Task requirements
Starting at the line that contains "Click the 57 width dimension" and ending at the last of the entries, write out those lines again with the requests included. Scale every coordinate in the answers by 0.95 and round each to a whole number, with halves rounded up, and leave the pictures out.
══════════════════════════════
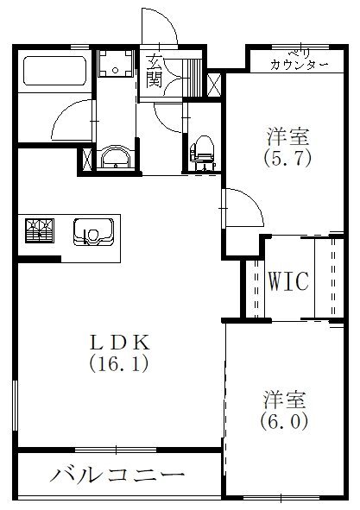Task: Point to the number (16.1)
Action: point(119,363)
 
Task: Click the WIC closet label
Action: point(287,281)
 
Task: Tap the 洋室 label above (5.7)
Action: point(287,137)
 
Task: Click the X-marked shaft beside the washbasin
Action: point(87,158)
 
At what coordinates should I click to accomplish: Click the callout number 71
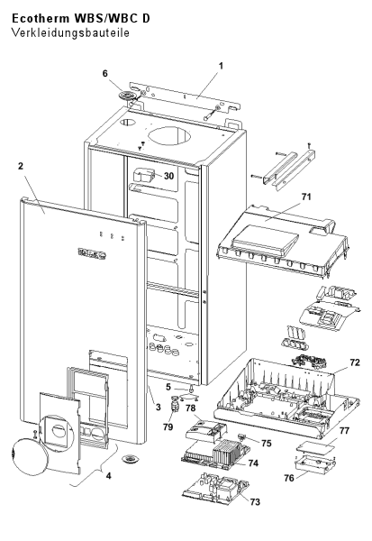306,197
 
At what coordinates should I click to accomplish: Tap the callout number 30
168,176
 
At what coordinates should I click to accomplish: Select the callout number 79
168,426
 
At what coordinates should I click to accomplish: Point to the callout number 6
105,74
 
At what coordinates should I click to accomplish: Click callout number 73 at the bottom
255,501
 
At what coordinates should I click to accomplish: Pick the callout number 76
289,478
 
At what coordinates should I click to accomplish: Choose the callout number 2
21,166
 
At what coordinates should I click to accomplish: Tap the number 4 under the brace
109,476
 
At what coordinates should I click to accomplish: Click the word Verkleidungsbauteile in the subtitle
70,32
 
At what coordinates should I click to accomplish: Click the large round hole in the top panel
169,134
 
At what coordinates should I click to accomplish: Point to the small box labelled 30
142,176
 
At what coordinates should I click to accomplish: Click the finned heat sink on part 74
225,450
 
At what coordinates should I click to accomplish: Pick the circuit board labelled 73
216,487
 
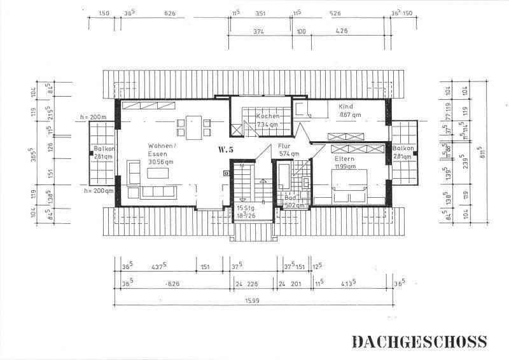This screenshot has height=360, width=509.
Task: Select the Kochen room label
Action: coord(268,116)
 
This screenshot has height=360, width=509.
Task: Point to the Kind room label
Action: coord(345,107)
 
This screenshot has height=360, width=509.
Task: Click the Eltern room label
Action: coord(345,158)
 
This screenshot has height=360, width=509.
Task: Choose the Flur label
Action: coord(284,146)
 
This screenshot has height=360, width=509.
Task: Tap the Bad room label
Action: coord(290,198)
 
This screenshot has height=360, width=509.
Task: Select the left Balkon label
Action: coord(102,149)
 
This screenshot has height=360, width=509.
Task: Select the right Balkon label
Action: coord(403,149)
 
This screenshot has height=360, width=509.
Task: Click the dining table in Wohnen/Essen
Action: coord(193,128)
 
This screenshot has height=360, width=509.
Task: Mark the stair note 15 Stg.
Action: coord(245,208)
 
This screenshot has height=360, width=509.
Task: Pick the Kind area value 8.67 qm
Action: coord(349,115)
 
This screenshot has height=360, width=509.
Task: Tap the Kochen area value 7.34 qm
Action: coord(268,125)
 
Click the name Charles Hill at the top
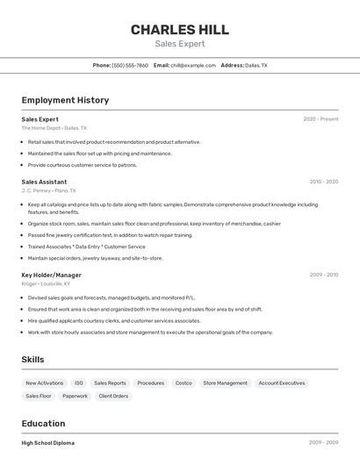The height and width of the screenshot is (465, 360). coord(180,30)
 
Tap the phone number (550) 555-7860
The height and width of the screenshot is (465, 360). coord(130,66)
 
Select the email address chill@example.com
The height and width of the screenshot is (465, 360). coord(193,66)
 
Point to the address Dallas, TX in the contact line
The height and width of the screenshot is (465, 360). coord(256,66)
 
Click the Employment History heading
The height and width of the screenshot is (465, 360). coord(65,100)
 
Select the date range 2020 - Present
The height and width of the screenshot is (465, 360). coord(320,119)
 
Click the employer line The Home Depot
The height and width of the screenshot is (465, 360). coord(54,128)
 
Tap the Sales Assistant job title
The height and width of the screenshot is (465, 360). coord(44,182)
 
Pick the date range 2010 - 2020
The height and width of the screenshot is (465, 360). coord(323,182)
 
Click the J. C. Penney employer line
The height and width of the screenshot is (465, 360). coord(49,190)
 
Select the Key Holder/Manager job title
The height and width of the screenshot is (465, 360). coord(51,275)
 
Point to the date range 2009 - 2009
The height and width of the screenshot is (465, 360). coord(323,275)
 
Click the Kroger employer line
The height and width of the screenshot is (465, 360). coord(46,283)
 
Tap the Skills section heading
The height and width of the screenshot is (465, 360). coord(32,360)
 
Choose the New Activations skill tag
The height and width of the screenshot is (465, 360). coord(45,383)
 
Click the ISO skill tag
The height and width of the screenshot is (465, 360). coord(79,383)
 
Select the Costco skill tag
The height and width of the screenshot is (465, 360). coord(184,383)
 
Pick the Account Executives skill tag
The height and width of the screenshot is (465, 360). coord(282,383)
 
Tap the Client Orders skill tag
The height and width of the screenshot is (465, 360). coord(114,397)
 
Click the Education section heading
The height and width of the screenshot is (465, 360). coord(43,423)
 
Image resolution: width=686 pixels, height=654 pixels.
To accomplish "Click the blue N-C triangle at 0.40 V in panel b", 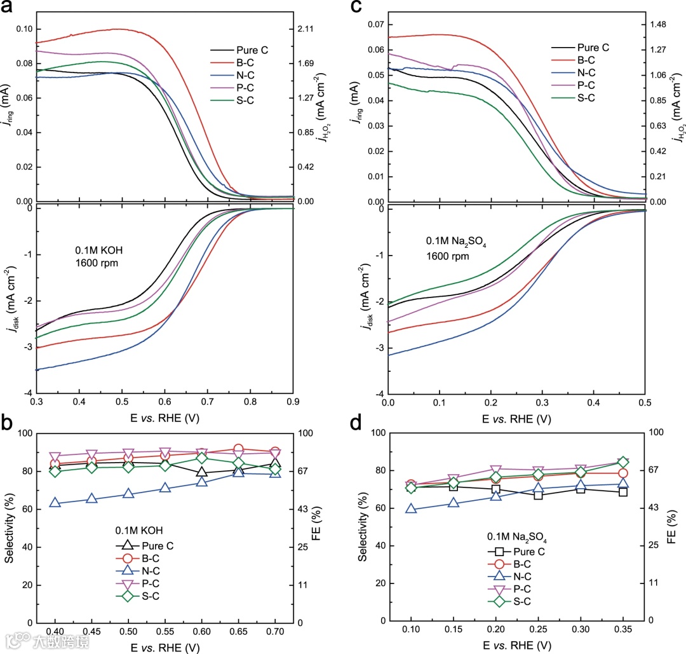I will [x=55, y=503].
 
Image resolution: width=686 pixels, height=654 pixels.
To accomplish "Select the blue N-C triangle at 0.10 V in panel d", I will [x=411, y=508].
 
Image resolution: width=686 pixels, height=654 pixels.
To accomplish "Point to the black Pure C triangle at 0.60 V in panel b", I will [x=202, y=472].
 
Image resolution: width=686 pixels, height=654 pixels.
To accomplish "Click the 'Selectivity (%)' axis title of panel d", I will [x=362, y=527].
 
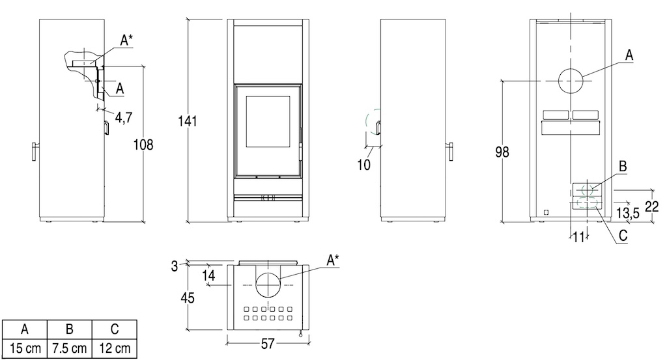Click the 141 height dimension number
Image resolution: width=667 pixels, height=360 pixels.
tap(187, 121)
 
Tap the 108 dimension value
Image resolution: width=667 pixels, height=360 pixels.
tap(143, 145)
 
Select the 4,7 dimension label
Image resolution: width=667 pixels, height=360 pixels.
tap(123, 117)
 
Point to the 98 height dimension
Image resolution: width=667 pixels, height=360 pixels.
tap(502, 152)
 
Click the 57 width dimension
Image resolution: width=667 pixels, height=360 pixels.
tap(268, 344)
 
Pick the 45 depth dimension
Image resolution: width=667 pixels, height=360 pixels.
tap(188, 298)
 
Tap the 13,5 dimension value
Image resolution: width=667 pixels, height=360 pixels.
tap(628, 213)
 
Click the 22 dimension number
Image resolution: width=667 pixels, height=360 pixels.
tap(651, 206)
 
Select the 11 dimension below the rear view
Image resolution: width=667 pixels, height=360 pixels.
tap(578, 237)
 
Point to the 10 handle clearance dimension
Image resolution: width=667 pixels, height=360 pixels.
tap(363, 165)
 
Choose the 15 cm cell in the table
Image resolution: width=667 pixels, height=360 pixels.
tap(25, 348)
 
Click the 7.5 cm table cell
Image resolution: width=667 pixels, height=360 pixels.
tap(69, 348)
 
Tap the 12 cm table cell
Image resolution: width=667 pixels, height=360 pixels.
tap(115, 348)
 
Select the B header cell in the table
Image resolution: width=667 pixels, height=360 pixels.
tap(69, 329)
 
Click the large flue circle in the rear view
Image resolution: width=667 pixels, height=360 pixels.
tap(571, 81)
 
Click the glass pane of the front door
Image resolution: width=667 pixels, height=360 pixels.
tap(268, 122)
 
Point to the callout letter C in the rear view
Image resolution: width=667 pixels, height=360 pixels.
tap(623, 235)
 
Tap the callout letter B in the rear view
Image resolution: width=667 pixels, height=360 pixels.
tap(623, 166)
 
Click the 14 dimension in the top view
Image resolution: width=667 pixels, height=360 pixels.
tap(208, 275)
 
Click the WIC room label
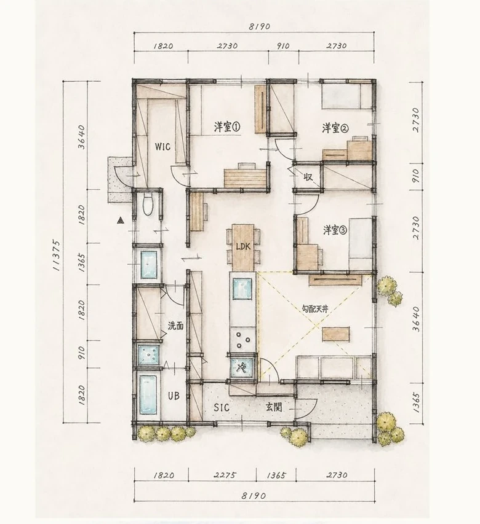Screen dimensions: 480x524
══════════════════════════════
Answer below
Click the 57 width dimension
Image resolution: width=667 pixels, height=360 pixels.
tap(255, 327)
 
Pick the 45 depth dimension
Image resolution: width=667 pixels, height=360 pixels.
tap(179, 283)
 
Tap the 13,5 dimension value
Image resolution: width=667 pixels, height=360 pixels.
tap(597, 202)
 
Click the 22 dimension number
Image resolution: width=667 pixels, height=360 pixels.
tap(618, 196)
 
Select the 11 dimension below the rear view
Image resolution: width=667 pixels, height=360 pixels.
tap(549, 225)
 
Point to the 10 handle clearance dimension
Image resolution: width=667 pixels, height=360 pixels.
tap(345, 157)
 
Choose the 15 cm cell in the table
Image resolution: width=667 pixels, height=360 pixels.
tap(24, 331)
 
Click the 7.5 cm table cell
Image resolution: width=667 pixels, height=360 pixels.
tap(66, 331)
 
Tap the 12 cm table cell
Image resolution: width=667 pixels, height=360 pixels.
tap(109, 331)
 
Select the B header cell in the table
Image resolution: width=667 pixels, height=360 pixels.
tap(66, 313)
 
Click the large flue circle in the rear view
Image resolution: width=667 pixels, height=360 pixels.
tap(542, 77)
 
Click the glass pane of the front door
Image resolution: width=667 pixels, height=360 pixels.
tap(255, 116)
 
Point to the callout letter C in the rear view
Image resolution: width=667 pixels, height=360 pixels.
tap(592, 223)
 
Tap the callout letter B in the rear view
Image resolution: width=667 pixels, height=360 pixels.
tap(592, 158)
 
Click the 14 dimension in the top view
Image resolution: width=667 pixels, height=360 pixels.
tap(198, 261)
 
Click the WIC room label
Screen dimensions: 480x524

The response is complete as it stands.